▸ **WORK ITEM**: Reproduce only the lines from the line containing "Viewport: 1000px width, 604px height." to the end of the entries below, including both of those lines.

▸ **Data items**:

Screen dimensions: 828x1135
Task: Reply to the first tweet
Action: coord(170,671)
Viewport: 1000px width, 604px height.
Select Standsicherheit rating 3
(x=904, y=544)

▸ **EXERCISE RESPONSE**:
Viewport: 1000px width, 604px height.
Select Standsicherheit rating 3
(x=904, y=544)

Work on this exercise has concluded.